A El País llegó el caso de los residentes del barrio Granada, quienes denuncian el estado de un predio ubicado sobre la Avenida 8 Norte, entre calles 10 N y 12 N, que permanece parcialmente demolido y abandonado.

Según los vecinos, la estructura representa un riesgo por la caída de escombros y muros, además de convertirse en un punto de acumulación de basura, presencia de habitantes de calle y situaciones que afectan la seguridad del sector.

Esta situación genera gran preocupación entre la comunidad, pues aseguran que ese punto está en una de las zonas de mayor tránsito y actividad turística del barrio Granada, por lo que temen una tragedia.

¿Predio sin aparentes dueños?

Las versiones expuestas por los residentes a El País Denuncia aseguran que el predio permanecía abandonado desde hace varios años, luego del fallecimiento de la propietaria de la vivienda.

Un ciudadano explicó que, tras ese hecho, la casa quedó desocupada y con el paso del tiempo fue desvalijada por habitantes de calle. “Luego de que la señora falleció, la casa quedó abandonada; esa casa la desvalijaron por completo los habitantes de calle y ya luego, entre la comunidad, se mandó a cerrar”, comentó.

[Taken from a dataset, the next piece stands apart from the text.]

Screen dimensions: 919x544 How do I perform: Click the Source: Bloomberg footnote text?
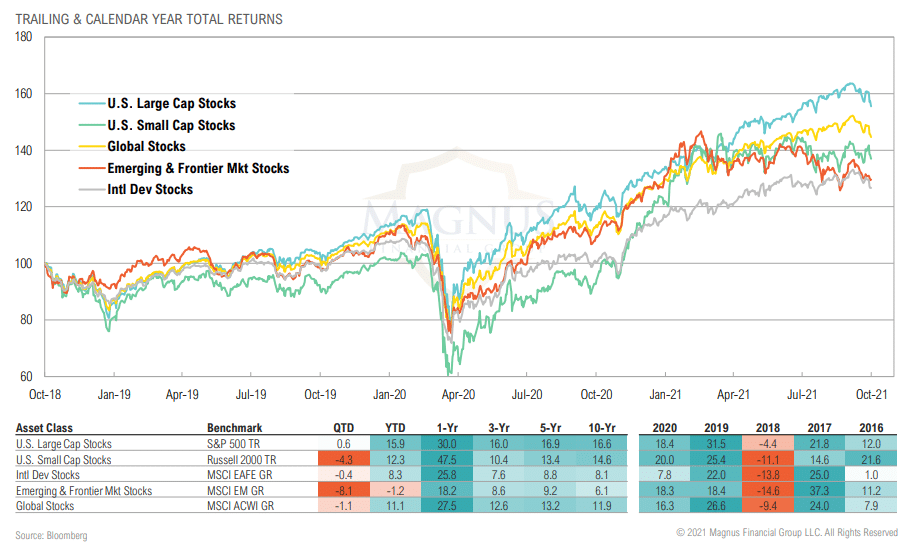point(52,535)
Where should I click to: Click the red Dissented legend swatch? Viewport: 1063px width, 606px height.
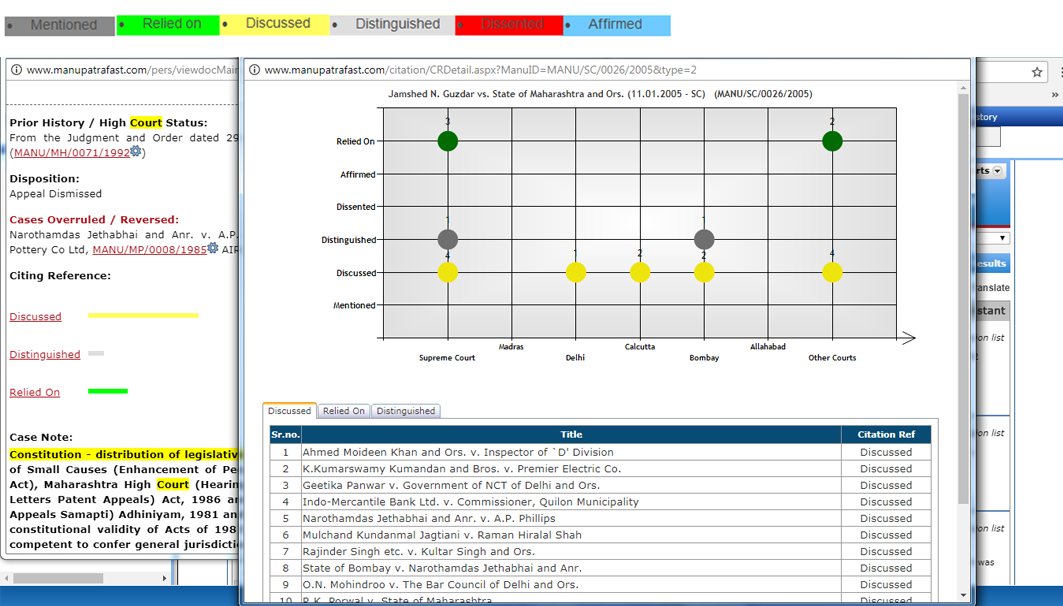coord(510,25)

Además, mencionan que hace aproximadamente tres meses comenzaron trabajos de demolición que, según afirman, se realizaron sin las medidas técnicas correspondientes. “Unos habitantes de calle empezaron a tumbar la casa, sin ninguna precaución, sin ningún ingeniero, sin ningún arquitecto, sin supervisión”, manifestó el ciudadano consultado.

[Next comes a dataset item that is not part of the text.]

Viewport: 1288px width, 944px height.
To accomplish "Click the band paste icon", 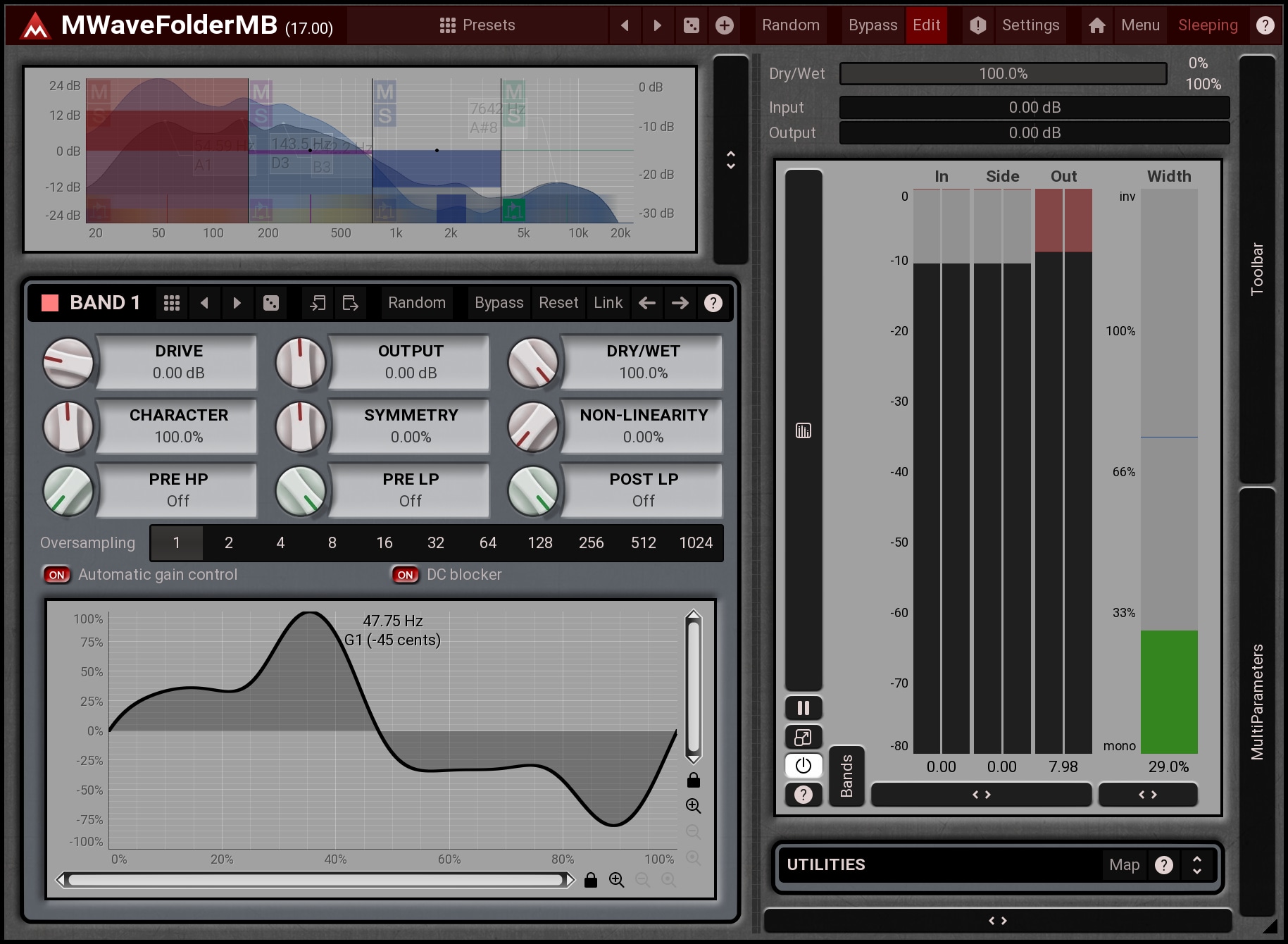I will pos(350,303).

Frente a quién habría ordenado esos trabajos, otro de los denunciantes indicó que existen versiones conocidas entre habitantes de calle y personas del sector, aunque aclaró que no cuenta con documentos ni pruebas que permitan confirmar esa información.

“Según los habitantes de calle, eso fue por órdenes del lavadero de carros de al lado (...) pero obviamente no tengo un documento para probarlo”, afirmó.

Incluso, en supuestas conversaciones de vecinos con personas relacionadas con el establecimiento, le habrían mencionado la intención de ampliar el negocio utilizando ese terreno.

El predio permanece parcialmente demolido y, según vecinos del sector, su estado genera preocupación por el riesgo de desprendimiento de escombros y el ingreso constante de personas al lugar. | Foto: Suministrada a El País

Sin embargo, cabe mencionar que esas afirmaciones corresponden únicamente a lo que le fue manifestado y que no dispone de soportes escritos que permitan verificar esa versión.

No obstante, la principal preocupación de los residentes radica en que la demolición quedó inconclusa y, según aseguran, habría comenzado sin los permisos requeridos, situación que, afirman, quedó en evidencia durante las obras adelantadas en un predio vecino.

“Le pidieron a los encargados de la demolición del lote de al frente que también tumbaran esta casa. Cuando fueron a ingresar con la retroexcavadora, solicitaron los permisos correspondientes y, como no había autorización para la demolición, decidieron no continuar con los trabajos”, relató el ciudadano.

Demolición a medias y sus efectos

Por otro lado, los habitantes del sector aseguran que el deterioro aumentó desde que el predio quedó parcialmente demolido. Afirman que con frecuencia caen ladrillos y otros elementos de la estructura, mientras que la apertura del lugar ha facilitado el ingreso constante de habitantes de calle.

También se presentarían situaciones de acumulación de residuos y presencia de roedores que se desplazan hacia establecimientos cercanos. “Ahora la casa quedó parcialmente demolida; de eso constantemente caen ladrillos. Como quedó con huecos, hay mucha invasión de habitantes de calle; todo el tiempo se pasan ratas”, expresó.

La comunidad reportó la situación ante la Subsecretaría de Inspección, Vigilancia y Control, mientras continúa la preocupación por las condiciones en las que permanece el predio. | Foto: Suministrada a El País

Uno de los ciudadanos dijo que la ubicación del predio incrementa la preocupación debido al flujo permanente de peatones, turistas y clientes de hoteles y restaurantes que transitan por esa zona del norte de Cali.

Asimismo, indicó que los vecinos consideran que existe la posibilidad de que la estructura continúe deteriorándose si no recibe una pronta intervención.